“Kadın“ diyerek küçük bir girizgâh ile başlamış olduğum köşe yazıma bugün devam etmekteyim, buyurunuz efendim…
Kıymetli Dostlar ,
Tarihler öncesinin çok çok daha öncesi diye tarif edebileceğimiz, insanoğlunun yaratılma hikâyesinin başlangıcında sadece iki kişi vardır. Yaratılışın bütün detayları açıklanmadığı gibi, kadın ve erkeğin de yaratılış ile ilgili detayları açıklanmamıştır.

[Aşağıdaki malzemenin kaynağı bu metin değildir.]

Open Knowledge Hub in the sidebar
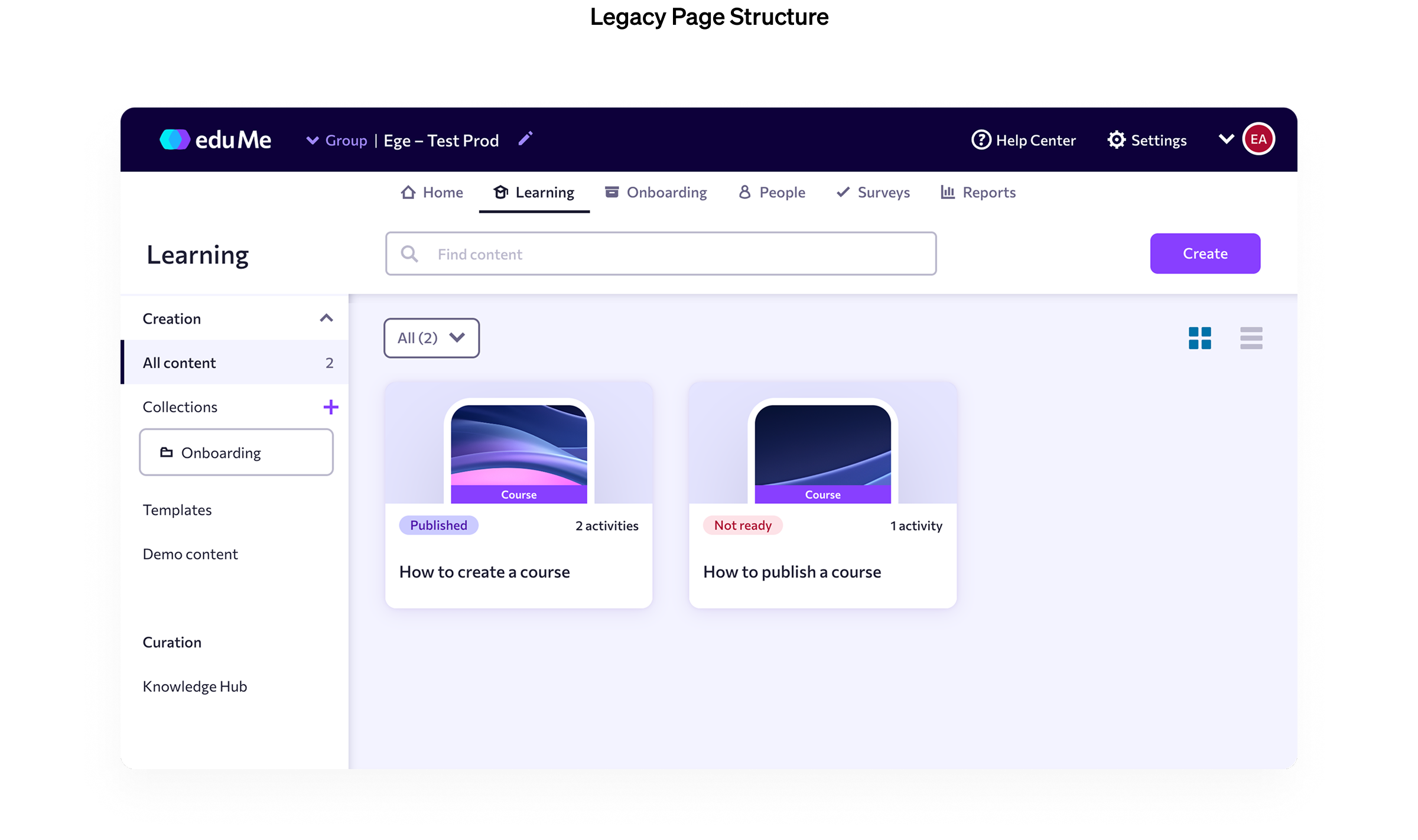This screenshot has width=1418, height=840. pyautogui.click(x=195, y=686)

Genel itibari ile kadının, erkeğin “kaburga kemiği”nden yaratıldığı kabul görmüş olsa da, kadını bir erkeğin yaratmadığı, hem erkeği hem de kadını sadece ve sadece Cenab-ı Allah’ın yaratma gücü olacağını kabul etmeliyiz. “Kadın” ın, erkeğin “kaburga kemiği”nden yaratılmış olduğunu kabul etmiş olmamız, kadının erkeğe göre daha zayıf, idare edilmeye muhtaç, ikinci sınıf bir insan olarak sürekli alternatifinin bulunabileceği gibi, hasta ruhlara sahip olmak en küçük ifade ile “inançsızlıktır” diyebilirim.
Dostlar,
“Kadın” Allah tarafından öyle bir şekilde yaratılmıştır ki ; “Kaburga kemiğinden” yaratılmayıp , “ayaklarından” yaratılsa idi ezilmez miydi? “Başından” yaratılmış olsaydı, çok çok daha üstün olup “üstünlük taslamaz” mıydı?

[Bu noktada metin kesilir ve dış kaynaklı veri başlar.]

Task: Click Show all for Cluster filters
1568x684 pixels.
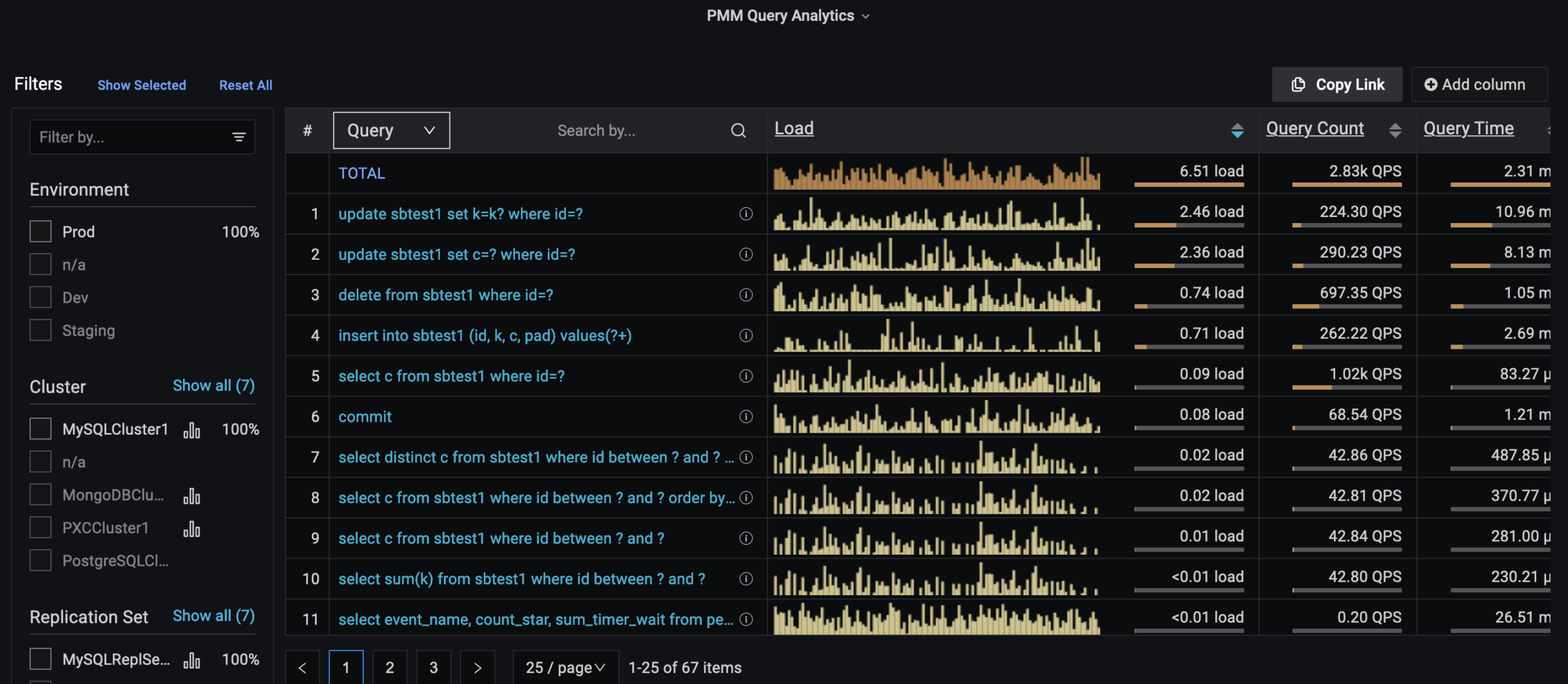Action: click(x=214, y=385)
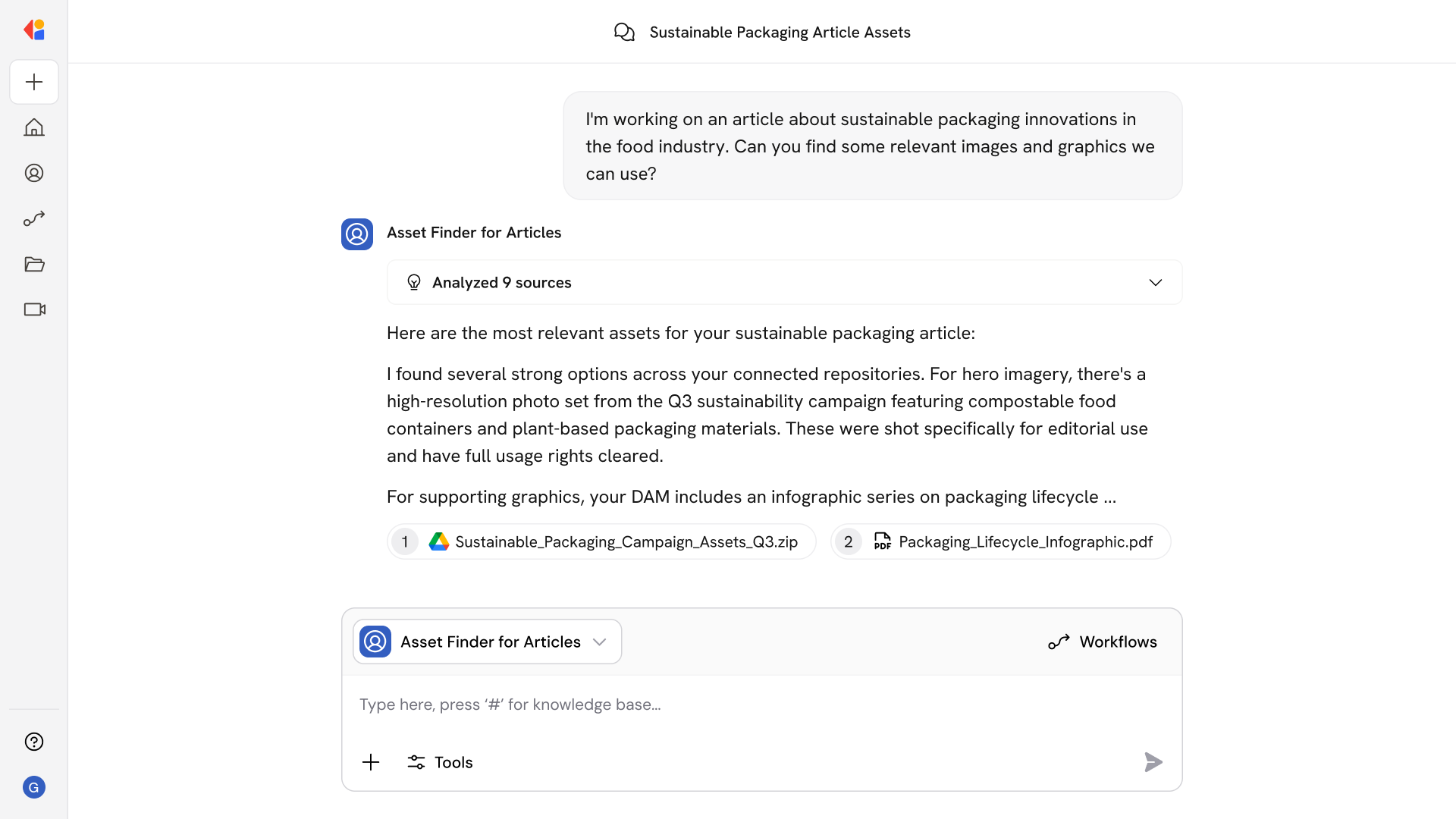Open the agents profile icon in sidebar

tap(34, 173)
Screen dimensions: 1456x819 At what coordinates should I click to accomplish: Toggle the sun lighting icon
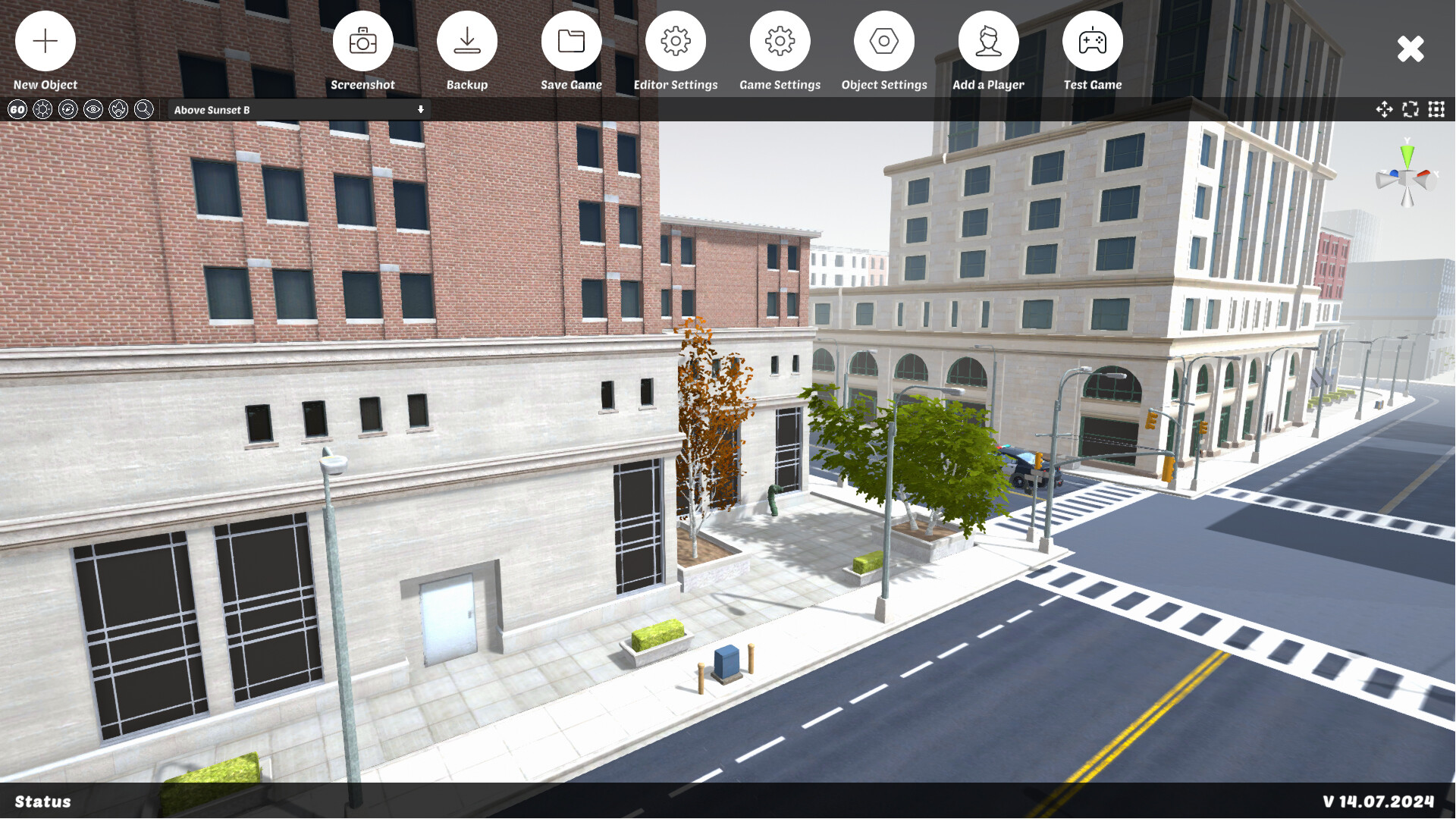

“Göğsünden” yaratılmıştır. Çünkü , “eşit olması” istenmiştir. Kolun , “koltuk altında” korunması istenmiştir. Kalp seviyesinde yaratılmıştır ki , “sevilsin” istenmiştir.
Sevgili Dostlar,
Kadın olmak tarihler öncesinin öncesinde “ Kul “ olarak yaşam serüvenine başlamış olup, bu sıfattan “Köle” sıfatına dönüşmüştür. Orta çağlarda dünyanın bazı kesimlerinde özellikle “ Şeytan” denilmiş, hatta çok daha ileri giderek sırf “ kadın” oldukları için öldürüldükleri dahi görülmüştür.

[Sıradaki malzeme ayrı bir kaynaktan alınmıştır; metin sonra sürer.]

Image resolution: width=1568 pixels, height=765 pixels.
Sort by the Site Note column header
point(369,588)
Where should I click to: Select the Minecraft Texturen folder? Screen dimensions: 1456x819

Kur’an-ı Kerim, Bakara suresi 30.ayette ne demişti Cenab-ı Allah? “ Ben yeryüzünde bir halife yaratacağım…”
Sevgili Dostlar,
Yüce yaratıcımız yeryüzünde “bir halife yaratacağım” demişken, Kur’an-ı Kerim’in hiçbir ayetinde bu halifenin “Erkek” ve ya “ Kadın” olduğundan bahsetmemiştir. Yeryüzünde yaratılan “halife” den söz edilirken, sadece halife denmesi “Erkek” ve “ kadın” ın “Kemalat” , “Ahlak” , “İnanç” ve özellikle “ Halife” yönündeki üstünlüğüne göre ayrılabilmesi sağlanmıştır.
Dostlar,
Hint mitolojisinde çok beğenerek okuduğum , “kadın” ve “ erkek” anlatımını sizlerle paylaşmak istiyorum.
“Kadın; yaprağın hafifliği, ceylanın bakışı, sisin gözyaşı, rüzgârın kararsızlığı ve tavşanın ürkekliğini üzerinde taşırken, bunlarla birlikte insanlığa armağan edilmiştir.“
“Erkek; kaplumbağanın yavaşlığı, boğanın bakışı, fırtına bulutlarının kasveti, tilkinin kurnazlığı, boranın dehşeti, kedinin nankörlüğü ve hindinin kabarışını üzerinde taşırken, bunlarla birlikte “ adam etsin “ diye kadına verilmiştir. “
Değerli Dostlar,
Kadına en büyük değeri nurlu dinimiz “İslam” vermiştir. Sevgili Peygamberimiz efendimiz asırlar öncesinde Veda Haccında, özellikle yukarıda bahsettiğim, kadınların “Şeytan” sayılıp “ öldürüldüğü” devirlerde, yüzyirmibin kişilik sahabiye hitap ederken;
“Kadınların haklarını gözetmenizi ve bu hususta Allah'tan korkmanızı tavsiye ederim. Siz kadınları, Allah’ın emaneti olarak aldınız ve onların namusunu kendinize Allah’ın emriyle helal kıldınız. Sizin kadınlar üzerinde hakkınız, kadınların da sizin üzerinizde hakkı vardır…..” demiştir.
Sevgili Dostlar,
Bir sonraki yazımda inşallah “İstanbul sözleşmesi” konusuna maddeleri incelemeye ve eleştirmeye başlamak üzere hoşcakalınız.